“A nice little database” of “domestic terrorists”
ICE, the Anthropic case, and how to stop mass domestic surveillance

On January 23, Colleen Fagan stood in a parking lot in Maine and watched federal agents conduct an immigration operation. Fagan, who would tell you with great pride that she is a “lifelong Mainer,” didn’t interfere. She didn’t block anyone. She recorded what she saw — something Americans have an unambiguous constitutional right to do.
A masked man started recording her back. She asked why.
“Cause we have a nice little database,” he sneered. “And now you’re considered a domestic terrorist.”
Two days earlier, Elinor Hilton was observing ICE agents outside of a Home Depot when agents similarly started filming her.
“He said ‘We’re putting you on a domestic terrorist watch list, and if you keep coming to things like this, we’re going to come to your house later and arrest you,’” Hilton recounted in an interview.
Protect Democracy is suing on behalf of Hilton, Fagan, and other Mainers who have faced similar intimidation attempts. (Read more: Hilton v. Noem et al.)
The same tactics have also been documented in Oregon and Minnesota. Federal agents in multiple cities have surveilled and intimidated community members who observed immigration enforcement operations. The coordination is too consistent to be coincidental.
We don’t know exactly how and to what extent the Trump administration is already surveilling American citizens as the president seeks to intimidate and retaliate against critics. We do, however, know that many in our government are hell-bent on developing unprecedented tools, systems, and databases to keep watch on those they see as “enemies from within.”
The surveillance we’re already seeing in places like Maine may just be the beginning.
If the president gets his way in the months ahead — especially in his administration’s ongoing campaign to control the AI industry — we could be entering a new and Orwellian era for domestic surveillance.
The Anthropic fight is over the future of surveillance and democracy
Earlier this week, AI company Anthropic filed suit against the Defense Department for designating the company a security threat.
On the surface, the dispute concerns the Trump administration’s attempt to essentially take over the company “by force and coerce them into maintaining a product for uses they fundamentally oppose,” as Ian Bassin and Nicole Schneidman explained last week: A steel mill the president might not be able to seize.
In a larger sense, though, this fight is over the future of artificial intelligence in our democracy. The Defense Department attempted to force Anthropic to provide AI technology without agreeing that it would not use the technology for two use cases:
Mass domestic surveillance.
Lethal autonomous weapons without a human operator.
Anthropic refused to provide its technology without the Defense Department agreeing to these limitations. And so the federal government is attempting, in retaliation, to destroy Anthropic.
Shortly after Anthropic filed their lawsuit, a group of 37 AI scientists and researchers at competitors OpenAI and Google — including Jeff Dean, the chief scientist of Google’s AI division — filed an amicus brief supporting Anthropic’s position. (Disclosure: My colleagues at Protect Democracy are counsel for the brief.)
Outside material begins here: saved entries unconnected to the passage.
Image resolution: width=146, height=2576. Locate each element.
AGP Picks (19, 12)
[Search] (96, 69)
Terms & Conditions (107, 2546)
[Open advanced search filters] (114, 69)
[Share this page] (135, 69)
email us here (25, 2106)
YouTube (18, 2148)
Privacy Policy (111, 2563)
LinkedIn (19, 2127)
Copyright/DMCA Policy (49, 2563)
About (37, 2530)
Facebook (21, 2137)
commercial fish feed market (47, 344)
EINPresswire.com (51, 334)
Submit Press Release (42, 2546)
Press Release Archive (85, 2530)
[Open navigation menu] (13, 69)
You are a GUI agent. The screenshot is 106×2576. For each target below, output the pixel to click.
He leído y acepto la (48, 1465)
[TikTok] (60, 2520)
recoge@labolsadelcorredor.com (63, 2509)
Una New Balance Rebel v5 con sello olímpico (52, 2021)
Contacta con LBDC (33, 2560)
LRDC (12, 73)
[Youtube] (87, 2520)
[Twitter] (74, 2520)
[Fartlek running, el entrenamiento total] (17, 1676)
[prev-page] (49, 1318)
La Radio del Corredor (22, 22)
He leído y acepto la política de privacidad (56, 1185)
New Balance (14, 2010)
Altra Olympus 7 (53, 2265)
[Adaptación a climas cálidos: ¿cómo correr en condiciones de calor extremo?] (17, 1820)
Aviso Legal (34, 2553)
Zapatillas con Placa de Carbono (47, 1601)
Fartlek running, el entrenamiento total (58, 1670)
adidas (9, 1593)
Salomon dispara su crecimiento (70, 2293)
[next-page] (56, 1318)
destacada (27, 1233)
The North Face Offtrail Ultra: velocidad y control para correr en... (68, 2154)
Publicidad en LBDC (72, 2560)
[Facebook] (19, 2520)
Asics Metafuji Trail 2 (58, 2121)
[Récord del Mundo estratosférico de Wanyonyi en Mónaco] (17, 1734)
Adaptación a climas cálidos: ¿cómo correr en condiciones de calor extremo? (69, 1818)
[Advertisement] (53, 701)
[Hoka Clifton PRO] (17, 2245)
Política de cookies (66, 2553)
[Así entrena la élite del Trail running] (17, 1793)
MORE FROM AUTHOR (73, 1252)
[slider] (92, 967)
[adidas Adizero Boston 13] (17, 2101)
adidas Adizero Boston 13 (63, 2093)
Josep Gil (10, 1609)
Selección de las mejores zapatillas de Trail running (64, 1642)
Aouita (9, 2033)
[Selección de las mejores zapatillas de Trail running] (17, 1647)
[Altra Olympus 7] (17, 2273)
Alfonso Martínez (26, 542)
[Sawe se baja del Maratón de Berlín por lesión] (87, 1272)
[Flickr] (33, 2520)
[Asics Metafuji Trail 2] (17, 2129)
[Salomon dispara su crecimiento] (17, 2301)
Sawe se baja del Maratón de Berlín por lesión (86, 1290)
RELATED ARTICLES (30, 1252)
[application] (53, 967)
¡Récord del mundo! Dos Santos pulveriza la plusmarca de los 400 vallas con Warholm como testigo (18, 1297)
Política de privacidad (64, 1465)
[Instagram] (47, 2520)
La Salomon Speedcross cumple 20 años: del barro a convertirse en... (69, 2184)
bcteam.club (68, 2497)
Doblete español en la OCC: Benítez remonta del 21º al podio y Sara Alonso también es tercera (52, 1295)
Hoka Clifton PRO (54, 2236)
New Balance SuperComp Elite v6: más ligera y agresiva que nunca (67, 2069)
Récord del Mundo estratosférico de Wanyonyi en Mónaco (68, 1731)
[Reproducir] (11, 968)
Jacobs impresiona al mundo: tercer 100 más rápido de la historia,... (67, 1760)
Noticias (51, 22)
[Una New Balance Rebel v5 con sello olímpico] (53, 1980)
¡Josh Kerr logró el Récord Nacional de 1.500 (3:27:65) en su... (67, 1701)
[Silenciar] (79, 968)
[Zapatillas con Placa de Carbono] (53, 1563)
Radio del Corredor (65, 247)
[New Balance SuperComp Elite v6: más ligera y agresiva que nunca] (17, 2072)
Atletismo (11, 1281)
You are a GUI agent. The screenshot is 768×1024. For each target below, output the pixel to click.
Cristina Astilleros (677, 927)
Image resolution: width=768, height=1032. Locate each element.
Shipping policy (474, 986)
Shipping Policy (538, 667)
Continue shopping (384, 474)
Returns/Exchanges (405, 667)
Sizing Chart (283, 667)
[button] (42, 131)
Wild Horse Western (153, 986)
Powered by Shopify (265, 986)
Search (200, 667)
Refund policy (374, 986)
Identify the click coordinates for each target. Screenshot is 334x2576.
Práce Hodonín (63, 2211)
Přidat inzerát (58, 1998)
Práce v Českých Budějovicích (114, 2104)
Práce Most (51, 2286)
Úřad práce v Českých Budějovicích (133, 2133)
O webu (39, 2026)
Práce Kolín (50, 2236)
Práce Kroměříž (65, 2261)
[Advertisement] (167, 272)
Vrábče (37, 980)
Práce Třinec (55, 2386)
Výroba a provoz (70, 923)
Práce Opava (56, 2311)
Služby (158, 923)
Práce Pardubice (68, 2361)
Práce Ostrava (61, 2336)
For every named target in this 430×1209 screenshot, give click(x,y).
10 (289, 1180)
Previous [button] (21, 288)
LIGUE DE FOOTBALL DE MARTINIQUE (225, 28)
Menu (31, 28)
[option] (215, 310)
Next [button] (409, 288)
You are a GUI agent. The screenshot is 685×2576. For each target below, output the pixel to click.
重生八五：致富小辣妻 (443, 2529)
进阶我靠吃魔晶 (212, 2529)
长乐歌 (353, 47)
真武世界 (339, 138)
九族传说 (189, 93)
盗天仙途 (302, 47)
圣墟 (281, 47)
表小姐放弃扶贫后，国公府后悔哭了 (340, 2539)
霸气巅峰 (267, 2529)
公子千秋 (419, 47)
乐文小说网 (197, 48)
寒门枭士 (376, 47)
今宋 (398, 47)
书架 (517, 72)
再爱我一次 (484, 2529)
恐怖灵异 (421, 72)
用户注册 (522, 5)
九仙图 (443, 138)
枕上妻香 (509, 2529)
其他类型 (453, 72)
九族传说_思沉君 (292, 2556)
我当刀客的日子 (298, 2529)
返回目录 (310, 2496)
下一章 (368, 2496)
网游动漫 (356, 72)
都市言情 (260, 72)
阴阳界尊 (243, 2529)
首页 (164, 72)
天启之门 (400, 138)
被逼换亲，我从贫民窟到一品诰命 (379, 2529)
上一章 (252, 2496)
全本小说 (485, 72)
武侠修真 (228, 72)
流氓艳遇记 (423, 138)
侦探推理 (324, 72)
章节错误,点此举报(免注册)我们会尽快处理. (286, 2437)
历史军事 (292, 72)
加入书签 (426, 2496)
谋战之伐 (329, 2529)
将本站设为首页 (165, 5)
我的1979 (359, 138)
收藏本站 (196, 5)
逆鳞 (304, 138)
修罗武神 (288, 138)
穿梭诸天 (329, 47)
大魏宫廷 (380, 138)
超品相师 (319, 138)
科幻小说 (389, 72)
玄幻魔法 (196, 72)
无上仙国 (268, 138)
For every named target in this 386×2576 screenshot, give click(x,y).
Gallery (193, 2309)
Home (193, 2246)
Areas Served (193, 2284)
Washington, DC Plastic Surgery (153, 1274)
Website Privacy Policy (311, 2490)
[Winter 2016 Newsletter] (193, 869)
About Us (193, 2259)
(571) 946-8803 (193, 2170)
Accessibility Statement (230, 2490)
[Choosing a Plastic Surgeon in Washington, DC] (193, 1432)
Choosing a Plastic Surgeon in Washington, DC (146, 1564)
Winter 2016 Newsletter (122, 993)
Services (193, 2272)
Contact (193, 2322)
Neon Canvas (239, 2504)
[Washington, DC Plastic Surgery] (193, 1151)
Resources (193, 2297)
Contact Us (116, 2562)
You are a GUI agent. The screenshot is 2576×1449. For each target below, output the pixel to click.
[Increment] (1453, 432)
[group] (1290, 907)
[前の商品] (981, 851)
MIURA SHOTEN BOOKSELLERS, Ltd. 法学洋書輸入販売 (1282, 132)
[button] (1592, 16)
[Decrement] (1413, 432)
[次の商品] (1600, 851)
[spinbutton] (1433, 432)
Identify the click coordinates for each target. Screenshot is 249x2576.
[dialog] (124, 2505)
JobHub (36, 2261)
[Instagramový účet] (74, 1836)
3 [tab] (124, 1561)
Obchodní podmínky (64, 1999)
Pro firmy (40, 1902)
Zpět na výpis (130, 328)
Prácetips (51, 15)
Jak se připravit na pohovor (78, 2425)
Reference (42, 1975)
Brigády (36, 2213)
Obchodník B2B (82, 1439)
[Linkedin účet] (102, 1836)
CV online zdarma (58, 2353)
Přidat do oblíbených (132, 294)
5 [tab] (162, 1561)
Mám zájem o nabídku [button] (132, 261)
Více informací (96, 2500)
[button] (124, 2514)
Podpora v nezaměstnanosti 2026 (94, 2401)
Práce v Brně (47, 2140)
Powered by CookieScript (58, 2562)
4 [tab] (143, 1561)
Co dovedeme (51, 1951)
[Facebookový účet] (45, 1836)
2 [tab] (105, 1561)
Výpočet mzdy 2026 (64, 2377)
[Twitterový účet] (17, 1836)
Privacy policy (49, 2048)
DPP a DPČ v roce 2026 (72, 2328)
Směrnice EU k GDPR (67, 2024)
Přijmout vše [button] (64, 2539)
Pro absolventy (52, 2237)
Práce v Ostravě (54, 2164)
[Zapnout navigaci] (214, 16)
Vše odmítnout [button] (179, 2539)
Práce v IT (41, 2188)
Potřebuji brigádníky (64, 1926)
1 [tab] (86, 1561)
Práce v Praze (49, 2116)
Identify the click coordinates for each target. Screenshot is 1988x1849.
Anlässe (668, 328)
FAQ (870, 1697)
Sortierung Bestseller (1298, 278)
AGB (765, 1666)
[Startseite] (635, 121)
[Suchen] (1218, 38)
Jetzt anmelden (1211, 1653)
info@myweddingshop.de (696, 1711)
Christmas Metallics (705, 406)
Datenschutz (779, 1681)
Remember, these are people who work for Anthropic’s competitors in the most intense corporate arms race in modern history. And they stood up to defend Anthropic and the red lines that it has drawn against the federal government.
The entire brief is worth your time, but I especially recommend the section on surveillance. Here are the most important parts:
At its core, AI-enabled mass surveillance means the ability to monitor, analyze, and act on the behavior of an entire population continuously and in real time. The devices and data streams required to do this already exist. As of 2018, there were approximately 70 million surveillance cameras operating in the United States across airports, subway stations, parking lots, storefronts, and street corners. Every smartphone continuously broadcasts location data to carriers and dozens of applications. Credit and debit cards generate a timestamped record of nearly every commercial transaction Americans make. Social media platforms log not just what people post, but what they read, how long they browse, and what they posted before deleting it. Employers, insurers, and data brokers have assembled behavioral profiles on most American adults that are already, in many cases, available for government purchase without a warrant. What does not yet exist is the AI layer that transforms this sprawling, fragmented data landscape into a unified, real-time surveillance apparatus. Today, these streams are siloed, inconsistent, and require significant human effort to connect. From our vantage point at frontier AI labs, we understand that an AI system used for mass surveillance could dissolve those silos, correlating face recognition data with location history, transaction records, social graphs, and behavioral patterns across hundreds of millions of people simultaneously.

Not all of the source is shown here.